** Data under study follows **

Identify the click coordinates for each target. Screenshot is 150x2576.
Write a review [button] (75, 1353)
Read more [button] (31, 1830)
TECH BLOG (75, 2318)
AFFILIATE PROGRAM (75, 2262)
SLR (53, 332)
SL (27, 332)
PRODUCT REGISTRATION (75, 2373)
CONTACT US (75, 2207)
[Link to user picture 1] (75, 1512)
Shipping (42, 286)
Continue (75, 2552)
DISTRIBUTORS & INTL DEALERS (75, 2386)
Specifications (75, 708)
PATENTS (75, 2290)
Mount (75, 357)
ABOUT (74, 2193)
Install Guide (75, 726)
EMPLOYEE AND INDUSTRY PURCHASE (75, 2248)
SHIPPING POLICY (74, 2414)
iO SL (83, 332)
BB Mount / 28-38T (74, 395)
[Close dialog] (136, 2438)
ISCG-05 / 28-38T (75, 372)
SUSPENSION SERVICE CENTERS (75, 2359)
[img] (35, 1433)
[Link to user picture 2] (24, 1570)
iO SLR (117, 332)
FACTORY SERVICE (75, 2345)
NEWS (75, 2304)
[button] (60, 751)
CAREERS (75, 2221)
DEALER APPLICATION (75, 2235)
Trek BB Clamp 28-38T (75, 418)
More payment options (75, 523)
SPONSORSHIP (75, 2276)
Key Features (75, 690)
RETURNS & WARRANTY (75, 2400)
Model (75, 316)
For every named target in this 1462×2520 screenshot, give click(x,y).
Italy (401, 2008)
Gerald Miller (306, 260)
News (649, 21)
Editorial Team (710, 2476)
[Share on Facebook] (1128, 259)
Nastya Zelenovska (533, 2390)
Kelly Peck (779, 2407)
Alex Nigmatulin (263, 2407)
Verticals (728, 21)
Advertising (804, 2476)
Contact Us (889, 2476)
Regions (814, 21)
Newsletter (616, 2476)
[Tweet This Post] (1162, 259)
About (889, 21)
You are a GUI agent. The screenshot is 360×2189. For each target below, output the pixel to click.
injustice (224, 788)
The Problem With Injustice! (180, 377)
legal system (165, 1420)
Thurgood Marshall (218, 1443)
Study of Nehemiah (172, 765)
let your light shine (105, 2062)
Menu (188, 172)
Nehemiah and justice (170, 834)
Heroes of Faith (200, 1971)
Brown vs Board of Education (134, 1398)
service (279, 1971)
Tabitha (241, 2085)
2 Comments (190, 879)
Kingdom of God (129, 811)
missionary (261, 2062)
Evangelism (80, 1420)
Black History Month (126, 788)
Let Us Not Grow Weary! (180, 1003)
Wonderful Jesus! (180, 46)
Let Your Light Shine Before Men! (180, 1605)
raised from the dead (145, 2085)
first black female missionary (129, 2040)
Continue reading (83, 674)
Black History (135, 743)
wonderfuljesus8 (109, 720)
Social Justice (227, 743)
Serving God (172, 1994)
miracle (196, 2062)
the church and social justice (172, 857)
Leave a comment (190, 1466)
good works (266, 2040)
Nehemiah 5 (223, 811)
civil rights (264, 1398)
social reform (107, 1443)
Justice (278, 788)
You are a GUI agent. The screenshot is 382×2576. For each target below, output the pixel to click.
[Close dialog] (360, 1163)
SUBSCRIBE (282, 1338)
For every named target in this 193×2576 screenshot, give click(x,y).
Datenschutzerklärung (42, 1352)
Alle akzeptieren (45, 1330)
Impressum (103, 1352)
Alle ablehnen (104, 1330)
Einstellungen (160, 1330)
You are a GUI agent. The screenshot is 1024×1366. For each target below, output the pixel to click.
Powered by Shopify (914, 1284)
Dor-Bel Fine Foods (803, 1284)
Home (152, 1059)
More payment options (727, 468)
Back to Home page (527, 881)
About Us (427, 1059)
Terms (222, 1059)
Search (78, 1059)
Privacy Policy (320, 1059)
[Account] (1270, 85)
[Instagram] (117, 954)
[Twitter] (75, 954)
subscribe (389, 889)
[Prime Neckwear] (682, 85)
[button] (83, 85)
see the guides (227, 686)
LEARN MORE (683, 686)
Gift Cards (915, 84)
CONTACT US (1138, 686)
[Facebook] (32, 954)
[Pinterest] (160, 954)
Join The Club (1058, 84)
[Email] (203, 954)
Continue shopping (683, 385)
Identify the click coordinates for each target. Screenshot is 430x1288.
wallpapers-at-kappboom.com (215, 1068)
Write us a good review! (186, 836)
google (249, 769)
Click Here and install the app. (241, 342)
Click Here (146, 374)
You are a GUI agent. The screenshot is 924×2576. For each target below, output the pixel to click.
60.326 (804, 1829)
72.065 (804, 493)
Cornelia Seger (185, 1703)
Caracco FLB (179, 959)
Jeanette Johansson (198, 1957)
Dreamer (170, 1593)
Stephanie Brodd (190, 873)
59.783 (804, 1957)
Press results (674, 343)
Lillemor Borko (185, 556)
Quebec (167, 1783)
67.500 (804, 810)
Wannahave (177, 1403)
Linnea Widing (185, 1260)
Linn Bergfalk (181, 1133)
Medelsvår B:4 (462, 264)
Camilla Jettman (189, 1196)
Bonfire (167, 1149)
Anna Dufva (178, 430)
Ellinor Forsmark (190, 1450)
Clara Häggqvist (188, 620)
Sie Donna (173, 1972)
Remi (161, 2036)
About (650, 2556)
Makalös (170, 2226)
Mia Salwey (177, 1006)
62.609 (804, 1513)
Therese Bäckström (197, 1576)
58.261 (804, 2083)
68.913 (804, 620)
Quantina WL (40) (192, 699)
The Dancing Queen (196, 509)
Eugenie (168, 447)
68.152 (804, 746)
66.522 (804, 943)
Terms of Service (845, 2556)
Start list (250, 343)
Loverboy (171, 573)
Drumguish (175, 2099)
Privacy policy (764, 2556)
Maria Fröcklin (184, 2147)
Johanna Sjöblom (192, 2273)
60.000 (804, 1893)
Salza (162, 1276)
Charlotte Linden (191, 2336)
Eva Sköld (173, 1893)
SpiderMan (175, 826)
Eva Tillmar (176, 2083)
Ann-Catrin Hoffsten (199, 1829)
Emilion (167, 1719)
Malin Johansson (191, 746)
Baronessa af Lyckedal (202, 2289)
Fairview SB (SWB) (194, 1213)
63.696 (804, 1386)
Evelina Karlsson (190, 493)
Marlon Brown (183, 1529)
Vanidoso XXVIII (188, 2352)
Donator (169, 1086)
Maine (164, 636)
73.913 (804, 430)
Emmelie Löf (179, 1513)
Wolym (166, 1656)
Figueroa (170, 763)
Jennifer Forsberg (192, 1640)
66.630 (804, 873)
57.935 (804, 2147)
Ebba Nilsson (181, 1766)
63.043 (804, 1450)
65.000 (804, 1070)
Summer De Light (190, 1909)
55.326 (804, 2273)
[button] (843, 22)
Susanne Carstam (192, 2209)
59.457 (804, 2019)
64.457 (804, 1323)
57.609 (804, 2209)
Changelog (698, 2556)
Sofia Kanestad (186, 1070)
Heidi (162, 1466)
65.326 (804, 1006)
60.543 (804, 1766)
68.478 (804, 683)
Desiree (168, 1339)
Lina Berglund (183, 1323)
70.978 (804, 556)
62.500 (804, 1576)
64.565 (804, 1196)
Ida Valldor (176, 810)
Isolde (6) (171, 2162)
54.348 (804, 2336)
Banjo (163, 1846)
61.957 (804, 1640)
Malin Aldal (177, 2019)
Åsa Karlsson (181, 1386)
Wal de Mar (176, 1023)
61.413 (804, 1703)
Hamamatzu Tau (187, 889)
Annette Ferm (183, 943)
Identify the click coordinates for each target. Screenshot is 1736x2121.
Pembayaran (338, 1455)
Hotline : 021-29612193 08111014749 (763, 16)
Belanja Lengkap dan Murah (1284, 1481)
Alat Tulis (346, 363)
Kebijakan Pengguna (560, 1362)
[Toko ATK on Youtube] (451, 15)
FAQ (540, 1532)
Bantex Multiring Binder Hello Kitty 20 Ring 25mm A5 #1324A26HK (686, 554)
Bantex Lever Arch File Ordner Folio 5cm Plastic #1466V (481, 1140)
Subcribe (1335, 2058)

** End of Data under study **

*Exercise instructions*. Only the last part of the entries above is needed: please copy the line with "FAQ (540, 1532)" and each line after it exactly.

*Written solution*.
FAQ (540, 1532)
Bantex Multiring Binder Hello Kitty 20 Ring 25mm A5 #1324A26HK (686, 554)
Bantex Lever Arch File Ordner Folio 5cm Plastic #1466V (481, 1140)
Subcribe (1335, 2058)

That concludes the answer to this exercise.